DC to drop concealed carry appeal, defend new laws

Washington D.C. Attorney General Karl A. Racine will drop the District’s appeal of an order mandating a concealed carry program for the city. (Photo: Diego M. Radzinschi/NLJ)

Washington D.C. Attorney General Karl A. Racine will drop the District’s appeal of an order mandating a concealed carry program for the city. (Photo: Diego M. Radzinschi/NLJ)

Attorney General Karl A. Racine announced Wednesday that he would ask a federal court to drop Washington D.C.’s pending appeal of a court order issued last year over its refusal to grant concealed carry licenses.

Last July, Senior U.S. District Judge Frederick Scullin found that the District’s ban on carrying guns outside the home was unconstitutional and gave the city 90 days to come up with a permitting scheme, for which the city asked for an extension while it filed an appeal.

Now, with the first permits issued in a controversial “may-issue” program, the city’s top lawyer is scrapping the appeal.
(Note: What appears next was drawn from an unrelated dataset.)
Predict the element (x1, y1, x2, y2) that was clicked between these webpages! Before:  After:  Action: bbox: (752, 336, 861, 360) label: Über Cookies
“We need to focus our energies not on litigating old laws, but defending new ones that our leaders enacted in good faith to comply with court rulings while still protecting public safety,” Attorney General Racine said in a statement obtained by Guns.com. “The Council enacted a law that sets a process by which individuals may apply for gun licenses, which has superseded the law at issue in Palmer v. District of Columbia. Going forward, our energies are best spent focusing on defending the current law. We are vigorously defending it in the district court, and we are confident that it will be upheld.”

Palmer was brought in 2009 by four plaintiffs who were refused firearms permits by the Metro Police Department since they noted on their applications that they would carry their handguns in public for self-defense. Backed by the Second Amendment Foundation and helmed by Alan Gura, the attorney responsible for the landmark Heller case before the Supreme Court, Palmer was heard by the U.S. District Court for the District of Columbia in January 2010.

The gun rights advocates behind the suit, which still have litigation pending against the city over its extremely strict requirements to obtain a permit, cautioned that the fight was still very much on.

“This is one more critical Second Amendment Foundation victory for gun rights,” SAF Founder Alan Gottlieb told Guns.com via email Thursday. “But we will continue to keep suing the city of Washington, DC over their new carry law that is still an unconstitutional infringement on our Second Amendment rights.”